Singer The Weeknd is ending his relationship with clothing retailer H&M over a photo he called embarrassing and offensive.
The photo in question shows a black child modeling a hoodie for sale on H&M's U.K. website. The green hoodie features the words, "Coolest Monkey in the Jungle."
Social media users and celebrities quickly called out the Swedish retail giant on the photo's racist connotation, sparking a wave of backlash against the company.
On Jan. 8, The Weeknd tweeted he had seen the photo and would be ending his collaboration with H&M.
"Woke up this morning shocked and embarrassed by this photo," he wrote. "I'm deeply offended and will not be working with [H&M] anymore..."
The Canadian singer, whose real name is Abel Tesfaye, began working with the company in 2017, appearing in advertisements and designing pieces to be sold under his XO brand, according to Pitchfork.
In a statement, H&M apologized for offending people and said the image had been removed from its website.
"We sincerely apologize for offending people with this image of a printed hooded top," the statement read, according to USA Today. "The image has been removed from all online channels and the product will not be for sale in the United States. We believe in diversity and inclusion in all that we do and will be reviewing all our internal policies accordingly to avoid any future issues."
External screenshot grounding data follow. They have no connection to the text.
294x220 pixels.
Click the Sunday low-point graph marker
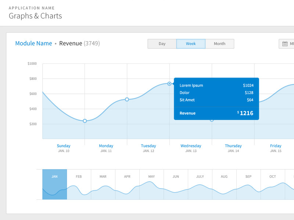[x=85, y=121]
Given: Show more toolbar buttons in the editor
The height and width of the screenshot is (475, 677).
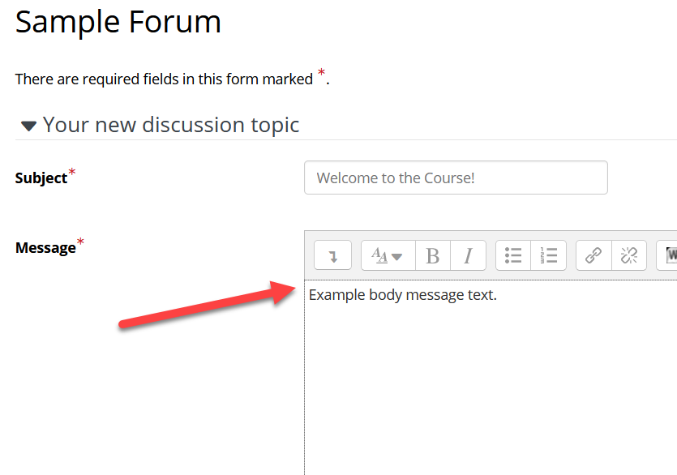Looking at the screenshot, I should 332,255.
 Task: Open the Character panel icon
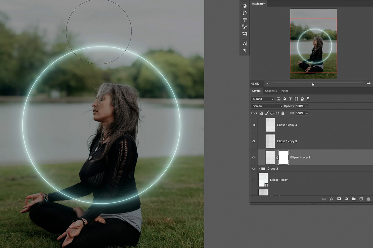click(245, 43)
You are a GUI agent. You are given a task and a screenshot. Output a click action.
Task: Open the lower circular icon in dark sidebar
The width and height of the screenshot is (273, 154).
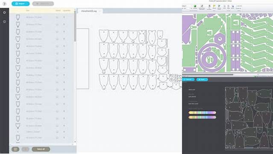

In a separate statement issued to Pitchfork, the company clarified that the hoodie will no longer be sold anywhere.
"We understand that many people are upset about the image," the second statement read. "We, who work at H&M, can only agree. We are deeply sorry that the picture was taken, and we also regret the actual print. therefore, we have not only removed the image from our channels, but also the garment from our product offering globally. It is obvious that our routines have not been followed properly. This is without any doubt. We will thoroughly investigate why this happened to prevent this type of mistake from happening again."
As reactions swept social media, celebrities used their platforms to spread the photo and call for change within H&M.
"I'm sure the apologies are a coming," wrote Questlove, the drummer for the band The Roots, on Instagram. "And the ads will be pulled. I'm certain there will be media fixers and whatnot and maybe a grand gesture like a donation to some charity (donations under these circumstances are the corporate version #SomeOfMyBestFriendsAre move if there ever was one) all this tells me about [H&M] is that the seats in the boardroom lack something...wanna take a guess?